··· Extracted records ···

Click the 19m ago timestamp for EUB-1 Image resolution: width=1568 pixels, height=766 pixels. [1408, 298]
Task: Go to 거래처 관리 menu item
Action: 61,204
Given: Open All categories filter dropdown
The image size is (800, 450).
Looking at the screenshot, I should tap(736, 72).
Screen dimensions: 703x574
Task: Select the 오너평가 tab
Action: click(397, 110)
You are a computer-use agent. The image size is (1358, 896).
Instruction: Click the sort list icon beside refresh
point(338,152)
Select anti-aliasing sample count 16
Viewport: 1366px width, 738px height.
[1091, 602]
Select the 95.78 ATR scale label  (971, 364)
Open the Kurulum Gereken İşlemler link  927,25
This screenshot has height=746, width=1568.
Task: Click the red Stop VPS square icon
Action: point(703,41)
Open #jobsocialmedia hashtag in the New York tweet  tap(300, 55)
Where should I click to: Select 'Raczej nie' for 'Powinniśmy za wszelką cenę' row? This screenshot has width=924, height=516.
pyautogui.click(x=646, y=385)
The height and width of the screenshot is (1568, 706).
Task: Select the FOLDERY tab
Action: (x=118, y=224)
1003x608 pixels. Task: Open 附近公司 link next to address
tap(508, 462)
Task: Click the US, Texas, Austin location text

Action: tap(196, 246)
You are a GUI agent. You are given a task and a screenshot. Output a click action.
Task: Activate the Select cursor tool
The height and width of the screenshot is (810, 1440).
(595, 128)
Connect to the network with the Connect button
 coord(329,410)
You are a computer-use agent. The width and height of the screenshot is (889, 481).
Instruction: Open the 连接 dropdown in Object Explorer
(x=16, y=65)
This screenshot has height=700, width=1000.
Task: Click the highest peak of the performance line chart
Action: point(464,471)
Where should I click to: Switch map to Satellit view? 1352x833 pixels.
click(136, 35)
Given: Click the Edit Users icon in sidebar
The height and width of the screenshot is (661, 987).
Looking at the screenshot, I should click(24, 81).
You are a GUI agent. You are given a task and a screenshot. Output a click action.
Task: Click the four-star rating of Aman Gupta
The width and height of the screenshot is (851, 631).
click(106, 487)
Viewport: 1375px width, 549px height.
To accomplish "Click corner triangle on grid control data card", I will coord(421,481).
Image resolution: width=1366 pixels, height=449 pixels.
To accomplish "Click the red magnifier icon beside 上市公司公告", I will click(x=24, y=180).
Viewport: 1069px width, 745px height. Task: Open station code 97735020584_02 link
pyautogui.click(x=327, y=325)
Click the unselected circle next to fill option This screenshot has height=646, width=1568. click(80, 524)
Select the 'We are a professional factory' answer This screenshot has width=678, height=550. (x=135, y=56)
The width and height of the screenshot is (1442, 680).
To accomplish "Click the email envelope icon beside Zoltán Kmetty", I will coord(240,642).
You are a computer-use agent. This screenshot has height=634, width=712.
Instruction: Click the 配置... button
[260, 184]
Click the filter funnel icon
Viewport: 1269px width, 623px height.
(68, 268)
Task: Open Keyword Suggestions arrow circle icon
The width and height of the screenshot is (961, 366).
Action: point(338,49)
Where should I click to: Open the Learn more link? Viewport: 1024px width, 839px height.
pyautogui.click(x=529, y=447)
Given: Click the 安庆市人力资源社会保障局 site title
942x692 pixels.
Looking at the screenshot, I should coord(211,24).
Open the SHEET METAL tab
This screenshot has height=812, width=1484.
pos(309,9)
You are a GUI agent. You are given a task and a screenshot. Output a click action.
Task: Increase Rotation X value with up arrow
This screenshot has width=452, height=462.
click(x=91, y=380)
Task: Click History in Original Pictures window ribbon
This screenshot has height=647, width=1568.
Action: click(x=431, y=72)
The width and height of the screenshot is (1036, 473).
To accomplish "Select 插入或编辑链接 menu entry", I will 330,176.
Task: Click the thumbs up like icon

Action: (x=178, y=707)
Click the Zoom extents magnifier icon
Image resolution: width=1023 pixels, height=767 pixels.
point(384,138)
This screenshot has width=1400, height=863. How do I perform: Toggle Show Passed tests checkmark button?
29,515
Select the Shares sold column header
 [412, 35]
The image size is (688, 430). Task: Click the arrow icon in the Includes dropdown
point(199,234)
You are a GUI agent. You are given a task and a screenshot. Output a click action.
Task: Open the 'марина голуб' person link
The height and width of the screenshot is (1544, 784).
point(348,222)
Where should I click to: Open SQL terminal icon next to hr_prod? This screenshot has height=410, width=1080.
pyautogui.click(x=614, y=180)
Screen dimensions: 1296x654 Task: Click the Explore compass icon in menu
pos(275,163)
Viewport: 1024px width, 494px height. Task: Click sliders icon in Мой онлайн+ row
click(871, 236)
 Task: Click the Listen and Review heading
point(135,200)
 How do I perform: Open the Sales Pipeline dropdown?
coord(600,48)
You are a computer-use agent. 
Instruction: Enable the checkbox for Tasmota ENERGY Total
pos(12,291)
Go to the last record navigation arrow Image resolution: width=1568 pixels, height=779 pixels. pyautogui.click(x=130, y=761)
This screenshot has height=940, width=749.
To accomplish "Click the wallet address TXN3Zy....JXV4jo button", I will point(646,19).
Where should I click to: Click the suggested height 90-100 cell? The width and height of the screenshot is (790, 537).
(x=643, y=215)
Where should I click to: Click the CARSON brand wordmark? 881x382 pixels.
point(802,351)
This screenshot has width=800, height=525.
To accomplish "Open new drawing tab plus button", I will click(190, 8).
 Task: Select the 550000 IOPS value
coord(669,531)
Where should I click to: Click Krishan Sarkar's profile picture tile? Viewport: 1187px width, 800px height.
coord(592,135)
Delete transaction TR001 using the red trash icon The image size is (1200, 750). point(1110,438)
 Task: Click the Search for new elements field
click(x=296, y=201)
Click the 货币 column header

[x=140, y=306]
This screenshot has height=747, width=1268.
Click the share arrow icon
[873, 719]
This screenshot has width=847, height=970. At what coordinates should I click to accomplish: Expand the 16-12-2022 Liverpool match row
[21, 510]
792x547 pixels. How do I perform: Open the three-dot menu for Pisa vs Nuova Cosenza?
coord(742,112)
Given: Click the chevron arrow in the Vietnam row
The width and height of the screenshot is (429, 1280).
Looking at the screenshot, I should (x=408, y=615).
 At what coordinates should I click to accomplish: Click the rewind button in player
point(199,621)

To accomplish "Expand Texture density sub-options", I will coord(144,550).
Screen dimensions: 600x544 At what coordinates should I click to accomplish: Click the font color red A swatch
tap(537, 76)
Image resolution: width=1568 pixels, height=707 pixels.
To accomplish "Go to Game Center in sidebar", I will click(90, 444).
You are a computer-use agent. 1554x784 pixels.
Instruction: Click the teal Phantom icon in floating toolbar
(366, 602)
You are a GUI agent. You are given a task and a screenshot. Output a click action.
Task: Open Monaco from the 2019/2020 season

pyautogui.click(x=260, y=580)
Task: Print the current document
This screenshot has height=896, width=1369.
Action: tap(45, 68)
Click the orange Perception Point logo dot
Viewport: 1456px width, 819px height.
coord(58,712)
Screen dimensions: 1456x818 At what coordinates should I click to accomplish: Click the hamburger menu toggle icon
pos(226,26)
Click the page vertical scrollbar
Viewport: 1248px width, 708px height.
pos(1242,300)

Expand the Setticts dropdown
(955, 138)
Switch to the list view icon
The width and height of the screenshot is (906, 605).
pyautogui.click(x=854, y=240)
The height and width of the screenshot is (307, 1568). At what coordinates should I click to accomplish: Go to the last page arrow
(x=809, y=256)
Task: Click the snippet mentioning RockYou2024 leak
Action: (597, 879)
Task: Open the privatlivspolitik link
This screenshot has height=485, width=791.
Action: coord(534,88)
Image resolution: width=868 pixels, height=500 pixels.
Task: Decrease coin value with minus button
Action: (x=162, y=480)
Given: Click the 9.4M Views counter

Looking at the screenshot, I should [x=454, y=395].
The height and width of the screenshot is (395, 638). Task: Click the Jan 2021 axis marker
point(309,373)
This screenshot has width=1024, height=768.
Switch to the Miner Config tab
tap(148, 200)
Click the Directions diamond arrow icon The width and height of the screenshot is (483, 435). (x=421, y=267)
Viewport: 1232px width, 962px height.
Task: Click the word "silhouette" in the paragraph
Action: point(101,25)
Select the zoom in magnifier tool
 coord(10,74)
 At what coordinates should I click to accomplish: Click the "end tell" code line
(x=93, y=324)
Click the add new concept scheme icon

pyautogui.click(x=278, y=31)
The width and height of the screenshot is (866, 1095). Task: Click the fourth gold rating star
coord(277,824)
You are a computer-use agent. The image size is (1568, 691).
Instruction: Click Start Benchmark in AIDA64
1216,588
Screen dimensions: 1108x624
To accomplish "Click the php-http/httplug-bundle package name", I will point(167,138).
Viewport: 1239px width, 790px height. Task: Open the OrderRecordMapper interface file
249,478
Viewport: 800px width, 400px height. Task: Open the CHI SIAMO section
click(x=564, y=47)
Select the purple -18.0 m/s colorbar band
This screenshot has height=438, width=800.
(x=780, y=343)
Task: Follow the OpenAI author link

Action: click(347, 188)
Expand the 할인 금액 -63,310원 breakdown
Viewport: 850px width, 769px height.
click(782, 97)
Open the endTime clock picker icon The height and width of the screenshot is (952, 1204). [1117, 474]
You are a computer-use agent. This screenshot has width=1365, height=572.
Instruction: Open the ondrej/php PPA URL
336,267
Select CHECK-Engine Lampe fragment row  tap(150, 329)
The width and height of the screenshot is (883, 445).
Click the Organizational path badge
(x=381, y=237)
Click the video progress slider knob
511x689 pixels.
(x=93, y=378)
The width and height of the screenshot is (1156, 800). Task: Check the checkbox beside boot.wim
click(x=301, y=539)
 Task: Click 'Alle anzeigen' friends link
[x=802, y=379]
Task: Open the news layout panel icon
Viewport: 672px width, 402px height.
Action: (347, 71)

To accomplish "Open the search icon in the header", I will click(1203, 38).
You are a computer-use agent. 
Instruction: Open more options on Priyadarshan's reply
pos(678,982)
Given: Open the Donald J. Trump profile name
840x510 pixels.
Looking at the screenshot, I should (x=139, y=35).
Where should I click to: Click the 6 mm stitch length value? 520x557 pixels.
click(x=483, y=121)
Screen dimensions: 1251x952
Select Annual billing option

···

Task goal:
The expected output is the exact run of lines from the start of the entries through the line with "Given: Open All categories filter dropdown", inclusive.

The answer:
Click the 19m ago timestamp for EUB-1 Image resolution: width=1568 pixels, height=766 pixels. [1408, 298]
Task: Go to 거래처 관리 menu item
Action: 61,204
Given: Open All categories filter dropdown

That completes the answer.